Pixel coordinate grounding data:
*** Block opens ***
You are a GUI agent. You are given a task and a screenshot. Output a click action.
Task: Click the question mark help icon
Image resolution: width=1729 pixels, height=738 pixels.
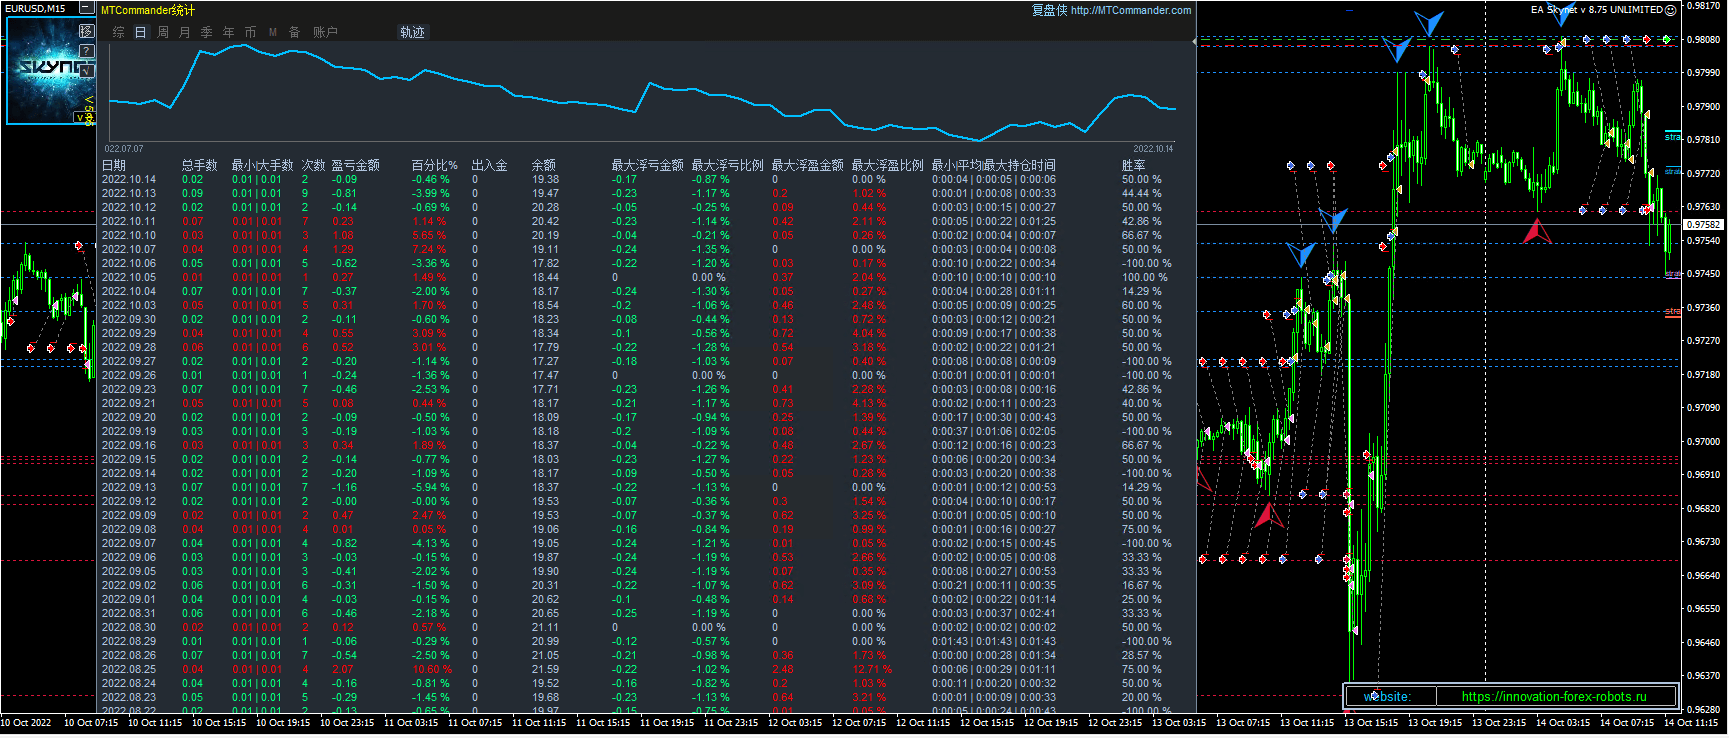(87, 51)
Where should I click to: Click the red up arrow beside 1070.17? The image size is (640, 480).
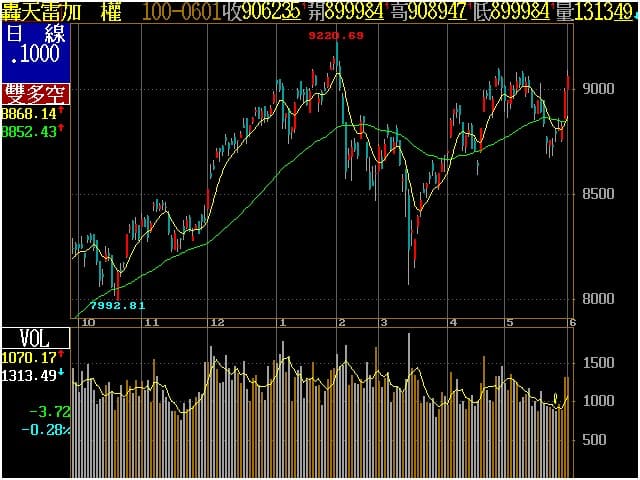tap(60, 354)
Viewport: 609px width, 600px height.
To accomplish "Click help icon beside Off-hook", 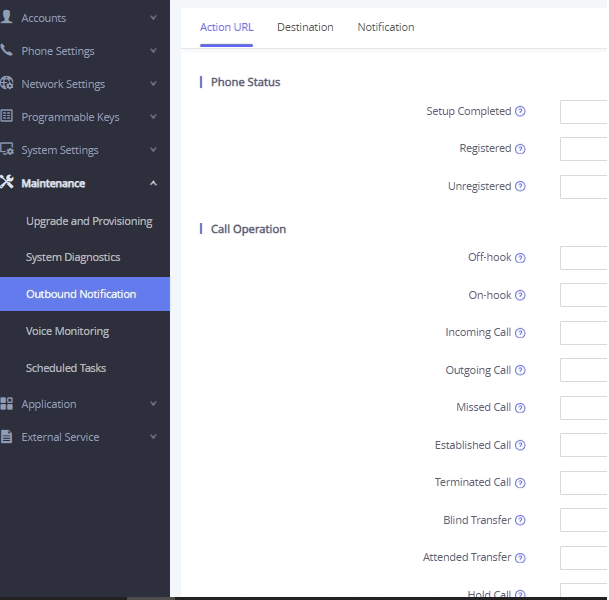I will 520,258.
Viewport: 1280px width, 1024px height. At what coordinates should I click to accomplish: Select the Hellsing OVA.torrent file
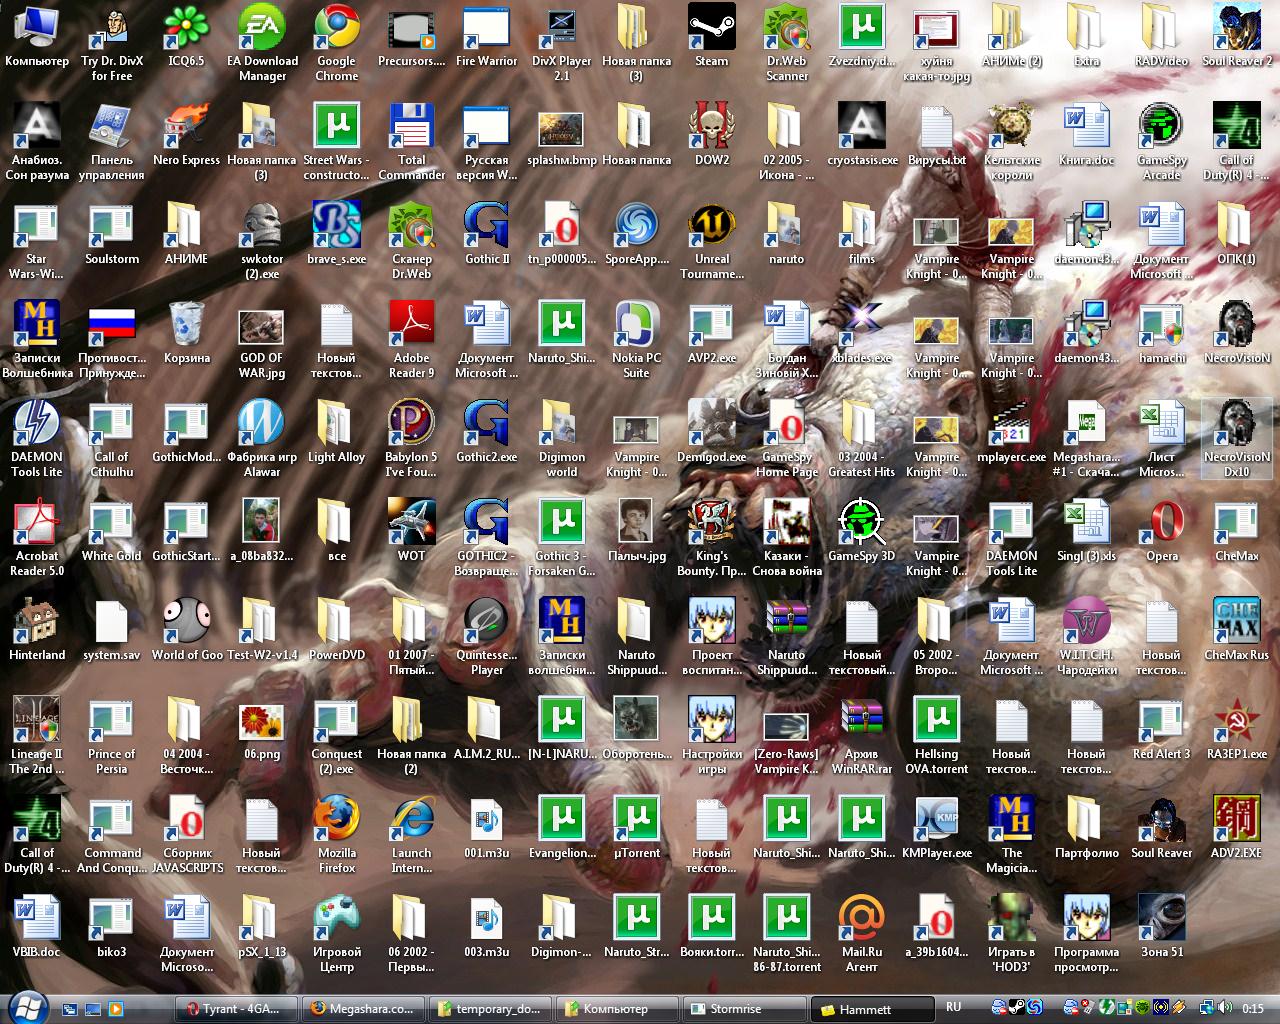[x=936, y=721]
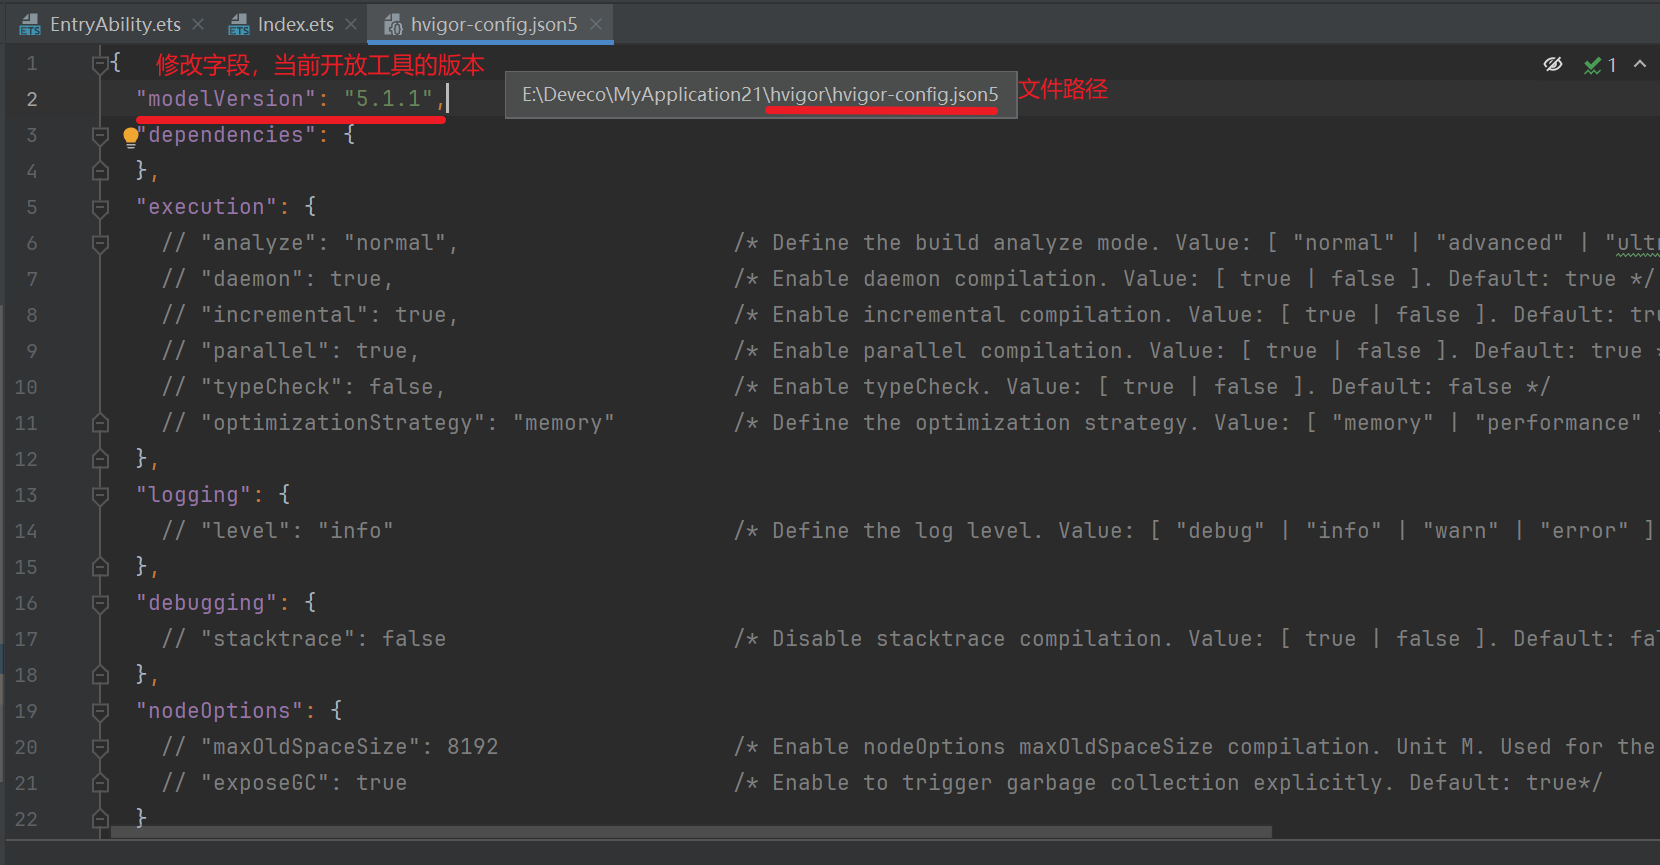Select the hvigor-config.json5 tab
Viewport: 1660px width, 865px height.
tap(493, 24)
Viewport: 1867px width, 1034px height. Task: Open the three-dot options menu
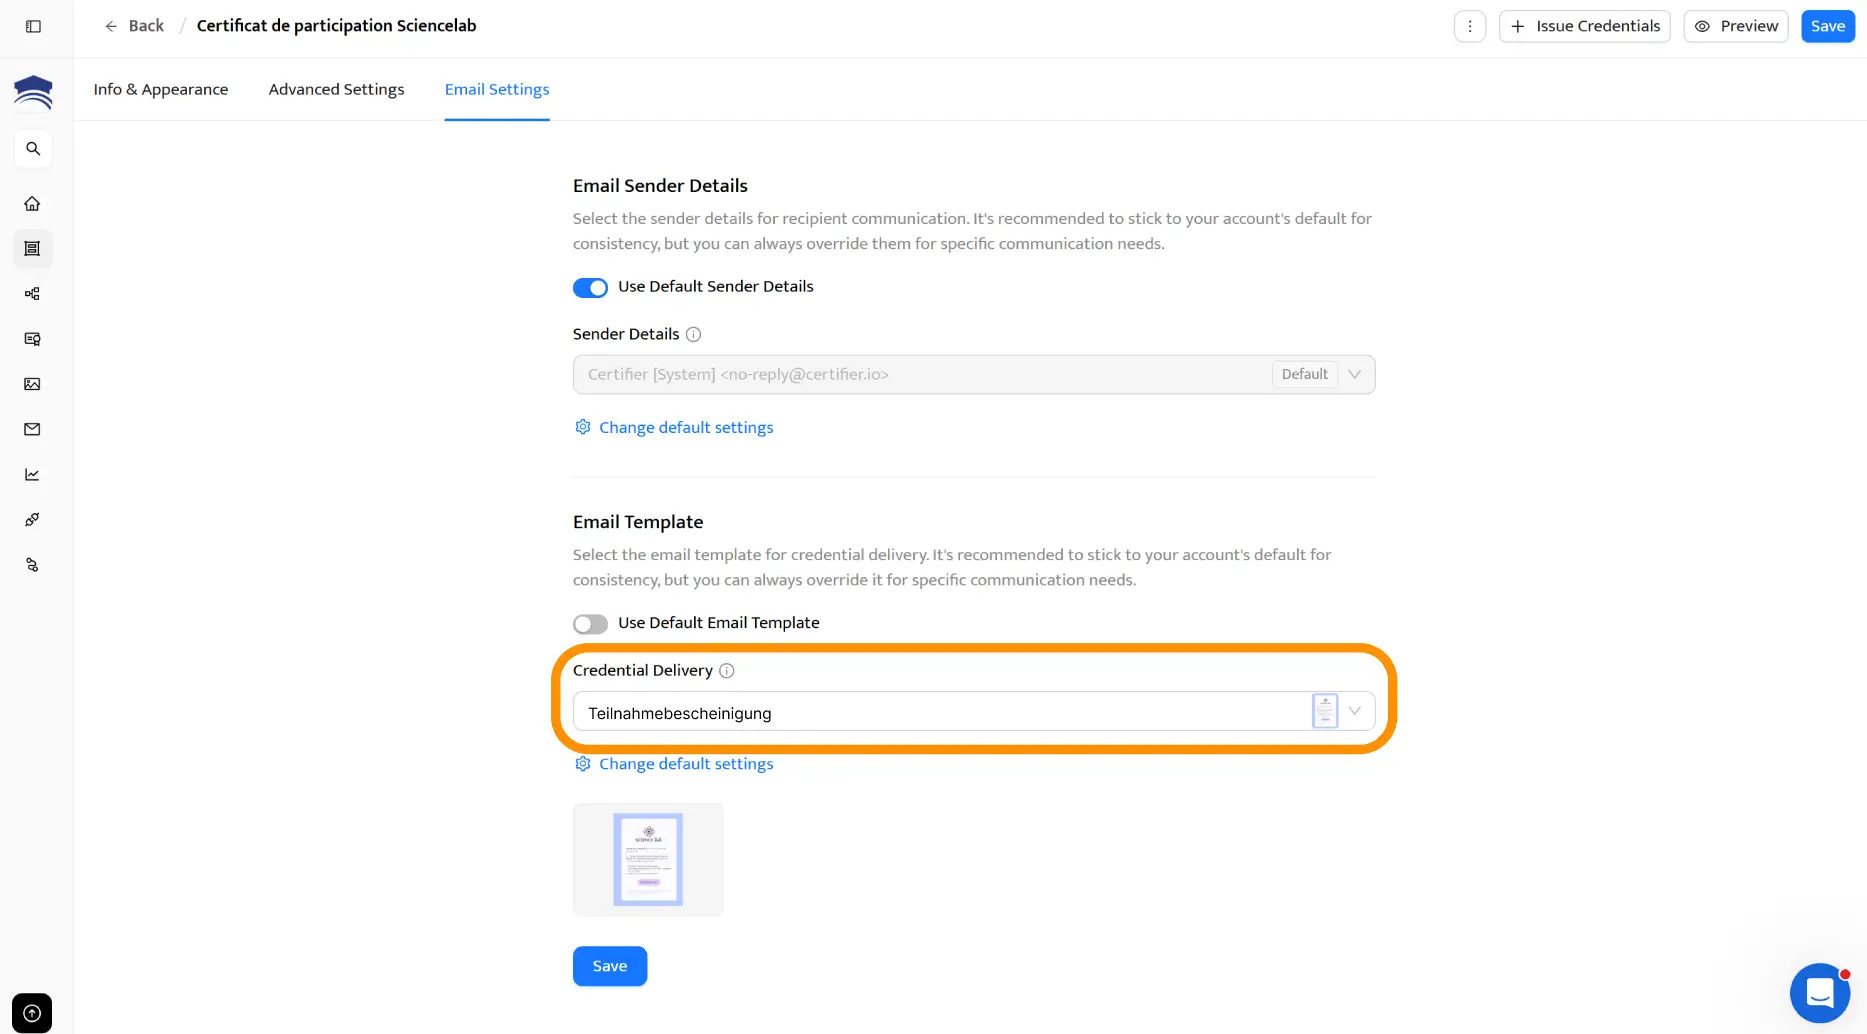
*** Block closes ***
- _What this task involves_:
Omit the pictures, and please restate word for word the lines running from the line with "Viewport: 1280px width, 1024px" to the end of the entries.

- _Exercise answer_:
Viewport: 1280px width, 1024px height. At what coordinates should I click to accomplish: Select the Hellsing OVA.torrent file
[x=936, y=721]
Select the hvigor-config.json5 tab
Viewport: 1660px width, 865px height.
tap(493, 24)
Viewport: 1867px width, 1034px height. Task: Open the three-dot options menu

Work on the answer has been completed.